» Instructions to follow: From the line with "The width and" to the final line of the data below, please write out every line exactly, with no pictures.

[Collected data]
────────

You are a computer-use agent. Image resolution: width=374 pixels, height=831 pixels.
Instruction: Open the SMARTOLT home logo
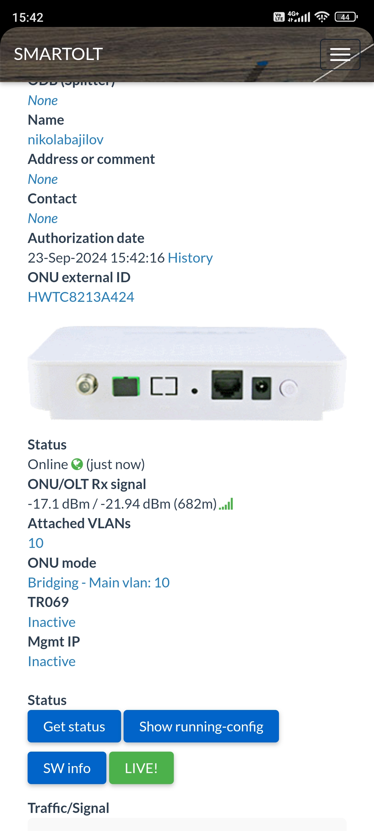58,54
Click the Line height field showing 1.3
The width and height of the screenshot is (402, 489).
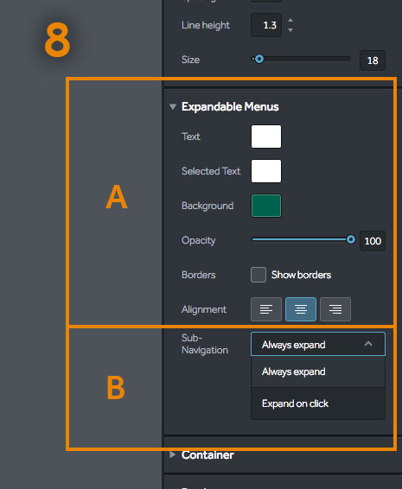point(266,25)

────────

» Your solution:
The width and height of the screenshot is (402, 489).
point(266,25)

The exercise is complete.